Re: MMORPGs as MOOs/MUDs
Message: 2 Date: Thu, 24 Mar 2005 16:01:36 -0500 From: Radhika Gajjala <radhika@cyberdiva.org> Subject: Re: [Air-l] hanging out and mushes - performatively masculine still? To: air-l@listserv.aoir.org Message-ID: <a0611042abe68da67d933@[192.168.1.101]> Content-Type: text/plain; charset="us-ascii" ; format="flowed"
On Mar 24, 2005, at 12:47 PM, Kendall, Lori wrote:
I'm also interested in what people have found on this issue. It is worth noting that the mud I studied was more male-dominated (in both numbers and culture) than many, if not most, existing at that time. That group still exists online (with some loss of original members and some new participants) and remains as male-dominated as ever. But it has never been typical.
As for the young generation of mush-ers, how active and big is it? Even among my most online-active students, only a very few even know what a mud/moo/etc. is. They participate on message boards, blogs, IM, but don't mud.
From your analytical perspective would the MMPORGs (eg Sims online, World of Warcraft, Second Life and so on) be the same as MUDs? I'd say that there would be plenty of people that don't know a MUD from a MOO but are active MMPORGers.
I agree - they follow similar logics - but several players dont necessarily know this.
I think first of all we need a distinction here between MMORPG games that are ostensibly about scoring points/leveling/advancing (world of warcraft, knights of the old republic, everquest) and simulation games which don't have any of that and are more about roleplaying/performativity (second life, there). Correct me if I'm wrong Radhika, you know I don't know much about history, but this would be like the MUD/TinyMUD distinction, no? Re age: I am the younger generation of which we speak. I only personally or from online know one active MOO user under 30, who is part of LambdaMOO. A quick LiveJournal search turned up only 43 communities and 173 users interested in mu*, but this only tenuously points to a possible low interest among young people. It assumes a correlation between 1) youth and livejournal use 2) livejournal use and use of other internet sites and it also assumes that people actually bother to fill out the interests thing in their profile. All those assumptions are problematic, especially #2. There are already several people doing research in both fields: *http://socialstudygames.com/ is a site where a bunch of ethnographers come together to post about their work *http://xirdal.lmu.de/ is a study of the quake modding subculture, which is really interesting because of his research design. *http://www.alex.golub.name/log/ Alex Golub is a UChicago PhD candidate who is working on a project in Second Life among other places and teaches a class on this topic *there's definitely at least one other anthropologist who calls herself an "embedded ethnographer" on an MMORPG but I can't remember her name.

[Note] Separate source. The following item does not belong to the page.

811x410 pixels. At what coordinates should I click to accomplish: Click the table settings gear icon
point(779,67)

Do you think that the non-text based and unarchived nature of the games might make them harder to study?
I would say you can study this - a triangulation of some particular methodologies would be useful - self-observation (actually playing and making notes), participant observation, reading manuals, and doing an observation of other players while they are playing and you are not, doing interviews...
available static text transcripts are not necessarily the best way even with text based moos really.

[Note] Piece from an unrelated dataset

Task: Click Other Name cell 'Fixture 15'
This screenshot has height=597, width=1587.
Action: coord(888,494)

Of course you can study it! How do you think ethnographers work in the offline world? No, it's not any harder--in some ways as an anthropologist it's harder to have your fieldsite online because you don't have the same Going To The Field separation experience as other people do and thus you find yourself typically living life half in the field and half at school and not doing either terribly well. I agree with Radhika. Go take notes while watching people fragging IRL at cons, if what you want to study is Quake. Observe your own participation in the world. Copy and paste text from the talk channels. Hang out in the world practicing some passive skill like fishing or sitting around town so that you're a participant, yet you can focus on chat. You might also look at avatars and the way they interact through emotes, and who follows who in groups. The hard thing about studying some MMORPGs would be that most of the activity takes place within clan groups, which means that you would probably have to qualify and maintain the requirements to be in one or maybe several. This is also true of some simulation games, surprisingly. Kathy Mancuso Department of Anthropology University of South Carolina -- "Sometimes, I get so sick of fighting. I have to slay the dragons of the myth of heterosexual European [able-bodied] male society in my dreams, then get up in the morning and be an activist . . . What if there really was a level playing field? I would love to see how far I could actually go. What if all I had to show off was my mad skills? Wouldn't I really be able to fly then?" --Margaret Cho Websites for my projects: Anthropologists and labor unions allied: http://AAAUnite.blogspot.com Orphan Films (22-26 March 2006, CFP): http://www.sc.edu/filmsymposium Social software/blogging research (ask for CFP): http://del.icio.us/museumfreak SC Student Anth Conf (CFP): http://www.cas.sc.edu/Anth/events/scconference.htm USC does Britten's War Requiem: April 19, 7:30, Koger Center
participants (1)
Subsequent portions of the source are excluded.